Un tabou a-t-il été brisé ? Washington affirme avoir pu envisager avec Pékin la conduite à suivre en cas d’effondrement du régime de Kim Jong-Un, une discussion dont la tenue même était traditionnellement refusée par la Chine pour ne pas braquer la Corée du Nord.
Le secrétaire d’État américain Rex Tillerson a assuré la semaine dernière que les chefs d’état-major des deux pays avaient évoqué cette éventualité lors d’une rencontre en présence du secrétaire à la Défense James Mattis. Elle se serait déroulée à Washington fin novembre.
Si une telle discussion a vraiment eu lieu, elle suggérerait un changement radical dans la politique nord-coréenne de Pékin, sommé par Washington d’enrayer le programme nucléaire et balistique de son voisin et allié de la guerre de Corée (1950-1953).
Parmi les sujets évoqués lors de cette réunion: un éventuel afflux de réfugiés nord-coréens en Chine, l’entrée de troupes américaines dans le pays, ou encore la sécurisation de l’arsenal nucléaire de Pyongyang.
La Chine a longtemps refusé de discuter avec les États-Unis de telles questions car elle « jugeait les risques d’instabilité improbables à court terme« , note Bonnie Glaser, analyste au Centre pour les études stratégiques et internationales à Washington.
« Elle craignait que les discussions fuitent, que Pyongyang le découvre et que ses relations avec la Corée du Nord se détériorent au point de devenir hostiles. »
Le ministère chinois des Affaires étrangères n’a pas confirmé le compte-rendu de la réunion bilatérale fait par Rex Tillerson.
‘Fermer la bouche’
Les propos du secrétaire d’État américain sont un stratagème pour « mettre la pression » sur Pyongyang, en lui faisant penser que Pékin et Washington sont disposés à travailler ensemble, juge Wang Dong, expert des relations sino-américaines à l’Université de Pékin.
Le scénario le plus probable est selon lui que les Américains « ont exprimé leur position lors de cette réunion et on ne peut tout de même pas leur fermer la bouche pour les empêcher de parler« .
Selon Rex Tillerson, les représentants américains auraient donné à la Chine une garantie cruciale: si les États-Unis étaient « contraints » d’entrer en Corée du Nord, ils ne resteraient pas stationnés sur le territoire.
« La chose la plus importante pour nous, ce serait de sécuriser les armes nucléaires » détenues par Pyongyang, a-t-il assuré. « Nous avons discuté avec les Chinois des moyens d’y parvenir.«
« Nous avons assuré aux Chinois (…) que nous nous replierions (ensuite) au sud du 38e parallèle« , a-t-il assuré, en référence à la ligne qui sépare les deux Corées.

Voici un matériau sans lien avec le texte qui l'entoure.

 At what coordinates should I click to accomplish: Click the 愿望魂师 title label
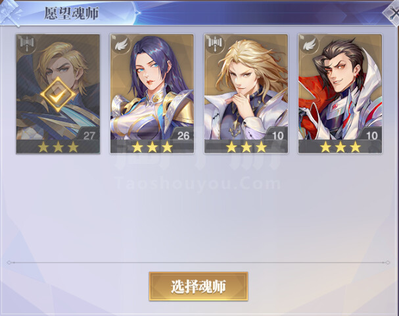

Une position rassurante pour la Chine qui voit la Corée du Nord comme un État-tampon. Sans elle, les 28.500 soldats américains présents en Corée du Sud se retrouveraient à sa porte.
Rex Tillerson l’assure par ailleurs: la Chine « prend déjà des mesures préparatoires » pour faire face à un éventuel afflux de réfugiés nord-coréens.
Une information non confirmée à Pékin. Mais selon un document de l’opérateur public de télécoms China Mobile qui a circulé récemment sur les réseaux sociaux, des emplacements ont été sélectionnés dans les régions frontalières pour accueillir de possibles réfugiés.
Un assouplissement ?
Pékin n’a jamais officiellement envisagé une guerre ou une chute du régime de Pyongyang. Mais les médias chinois évoquent de plus en plus cette éventualité.
« La Chine fera tout ce qu’elle peut pour encourager les négociations, mais élabore également des plans si le pire devait survenir« , soulignait la semaine dernière un éditorial du Global Times, journal réputé proche du pouvoir chinois.
« La Chine doit se préparer psychologiquement en vue d’une éventuelle guerre en Corée« , notait lundi un ex-haut gradé dans le même quotidien.
Ces remarques montrent « que l’attitude du gouvernement en matière de politique nord-coréenne s’est assouplie« , estime Deng Yuwen, ex-responsable de la revue de l’École centrale du Parti communiste chinois, qui a dû quitter ses fonctions en 2013 après un article appelant à rompre avec Pyongyang.
Pour lui, impossible cependant que Chinois et Américains discutent directement de l’éventualité d’un changement de régime en Corée du Nord: cela mettrait Pyongyang en rage.
Mais la susceptibilité nord-coréenne n’a pas empêché un journal chinois d’une région proche de la frontière de publier au début du mois une double page de conseils sur la conduite à tenir en cas de catastrophe nucléaire.